Cannibal Jack coverCannibal Jack : The Life & Times of Jacky Marmon, a Pakeha-Maori by Trevor Bentley, Penguin, RRP$40, ISBN 9780143203827, Available now.

Ah, Penguin. It’s a rollercoaster ride with you, isn’t it? So far this year I’ve loved a book, hated a book, and now back to love. And there’s all those odd goings-on with plagiarism and such. They’re like the Microsoft of New Zealand publishing.

But, on to Cannibal Jack. What a great book! What a great story! What a great character! Jacky Marmon was a “Pakeha-Maori”, born in Sydney to Irish parents who first jumped ship around 1817 to live with Maori around Kerikeri River and other Ngapuhi hapu around the Bay of Islands. Eventually he ended up with Hongi Hika, survived the Musket Wars and settled in the Hokianga, much later becoming involved with Hone Heke.

Cannibal Jack has a great narrative flow – based on two versions of Marmon’s supposed “autobiography” that were published in New Zealand newspapers around the time of his death in 1880, it intersperses sections from these with Bentley’s detailed research into the truer story of Marmon’s life. This allows Bentley to highlight and use the more flowery and, frankly, adventurous account of Marmon with the drier details of, for example, ship movements around New Zealand, missionary reports and other, more reliable, sources of historical data.

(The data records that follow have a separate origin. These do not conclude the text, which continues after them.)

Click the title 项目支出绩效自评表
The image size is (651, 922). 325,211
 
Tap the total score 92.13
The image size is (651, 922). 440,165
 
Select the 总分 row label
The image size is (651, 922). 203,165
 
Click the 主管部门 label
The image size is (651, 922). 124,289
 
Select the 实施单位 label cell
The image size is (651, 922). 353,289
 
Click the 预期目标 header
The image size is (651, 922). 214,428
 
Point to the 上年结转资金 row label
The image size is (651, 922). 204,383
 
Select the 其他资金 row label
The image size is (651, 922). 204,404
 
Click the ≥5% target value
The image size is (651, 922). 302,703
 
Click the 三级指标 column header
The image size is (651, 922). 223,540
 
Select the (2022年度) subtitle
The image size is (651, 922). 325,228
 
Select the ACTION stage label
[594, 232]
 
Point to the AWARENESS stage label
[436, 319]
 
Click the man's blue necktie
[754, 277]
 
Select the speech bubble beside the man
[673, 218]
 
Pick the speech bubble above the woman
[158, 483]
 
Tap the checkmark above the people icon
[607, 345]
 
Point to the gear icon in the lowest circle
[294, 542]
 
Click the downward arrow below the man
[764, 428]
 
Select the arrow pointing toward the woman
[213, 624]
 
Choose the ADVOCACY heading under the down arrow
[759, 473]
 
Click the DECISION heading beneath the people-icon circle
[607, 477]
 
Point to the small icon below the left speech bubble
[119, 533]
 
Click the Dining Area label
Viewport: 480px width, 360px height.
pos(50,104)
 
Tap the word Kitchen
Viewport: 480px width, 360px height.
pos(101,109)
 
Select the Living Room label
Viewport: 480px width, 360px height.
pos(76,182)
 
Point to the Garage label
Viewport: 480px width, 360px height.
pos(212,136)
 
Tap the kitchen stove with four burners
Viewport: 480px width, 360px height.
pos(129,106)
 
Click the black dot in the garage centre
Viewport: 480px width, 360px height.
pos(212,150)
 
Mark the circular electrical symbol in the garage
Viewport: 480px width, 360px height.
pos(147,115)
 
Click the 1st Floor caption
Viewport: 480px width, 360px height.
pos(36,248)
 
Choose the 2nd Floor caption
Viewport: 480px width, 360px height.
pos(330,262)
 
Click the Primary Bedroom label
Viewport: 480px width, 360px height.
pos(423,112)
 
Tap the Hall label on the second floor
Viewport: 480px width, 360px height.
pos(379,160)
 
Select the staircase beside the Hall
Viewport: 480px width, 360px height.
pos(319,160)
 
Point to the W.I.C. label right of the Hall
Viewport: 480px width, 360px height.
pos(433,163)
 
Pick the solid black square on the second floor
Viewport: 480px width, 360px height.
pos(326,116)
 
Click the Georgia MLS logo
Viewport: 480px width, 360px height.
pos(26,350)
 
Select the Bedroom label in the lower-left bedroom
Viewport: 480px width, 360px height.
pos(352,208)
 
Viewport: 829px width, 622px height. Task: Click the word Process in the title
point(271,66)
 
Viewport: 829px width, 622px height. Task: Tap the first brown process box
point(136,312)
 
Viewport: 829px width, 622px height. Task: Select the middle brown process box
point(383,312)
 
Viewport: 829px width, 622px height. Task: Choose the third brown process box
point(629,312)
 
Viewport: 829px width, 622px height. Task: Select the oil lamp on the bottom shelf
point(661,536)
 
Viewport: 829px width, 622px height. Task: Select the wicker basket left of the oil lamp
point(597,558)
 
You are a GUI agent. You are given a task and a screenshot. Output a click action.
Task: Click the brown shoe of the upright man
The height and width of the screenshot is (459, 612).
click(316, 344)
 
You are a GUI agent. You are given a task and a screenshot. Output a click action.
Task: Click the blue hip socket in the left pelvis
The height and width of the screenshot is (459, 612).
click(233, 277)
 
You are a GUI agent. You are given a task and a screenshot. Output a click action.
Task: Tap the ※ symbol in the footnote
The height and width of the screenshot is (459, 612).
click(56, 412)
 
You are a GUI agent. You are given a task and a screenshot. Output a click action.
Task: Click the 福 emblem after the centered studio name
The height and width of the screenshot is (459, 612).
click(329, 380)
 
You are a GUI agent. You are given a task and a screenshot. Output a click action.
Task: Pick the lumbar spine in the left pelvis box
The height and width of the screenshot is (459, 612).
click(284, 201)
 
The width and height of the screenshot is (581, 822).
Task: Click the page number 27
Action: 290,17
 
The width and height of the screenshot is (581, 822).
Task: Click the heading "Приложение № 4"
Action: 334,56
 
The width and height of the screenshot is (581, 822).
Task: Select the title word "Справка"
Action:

And it presents a fascinating portrait of Pakeha early involvement with Maori and the way those Pakeha viewed Maori as individuals and as a people. There is lots of detail of Maori life pre-colonisation, and some great examples of Pakeha misinterpretations of Maori concepts of tapu, muru and mana. Bentley also does a skilful job of interpreting Marmon’s stories to tease out the details of Pakeha feelings towards the Maori “way of life” and show us why the histories of Pakeha-Maori like Marmon are still so relevant today.

Marmon became a subject of much myth and speculation by other Pakeha in colonial New Zealand, mostly due to his wild tales of engaging in cannibalism and… yeah, okay, it was mostly the cannibalism. Let’s face it, even now cannibalism has a particular hold on the collective gory imagination of just about every culture in this world, and whether Marmon witnessed and was really involved with quite as much cannibalistic practice as he claimed would have to be open to conjecture, as Bentley makes pretty clear. What isn’t in doubt, however, is that Marmon’s editors/ghost writers knew that including as many details as they could attribute to Marmon’s flippant stories of such things, or embellish, was a great way to ensure readership!

Cannibal Jack is also wonderfully illustrated with both recognisable and less well-known images from early Pakeha history. I hope the story of early Maori and Pakeha interactions is as intriguing for other readers as it is for me – because really this is the story of why we are now who we are. Once we were people on opposite sides of the world, and when we came together we muddled through mutual captivation and confusion to some semblance of a nation and culture of our own. Histories like this can only help that grow even more. Three cheers.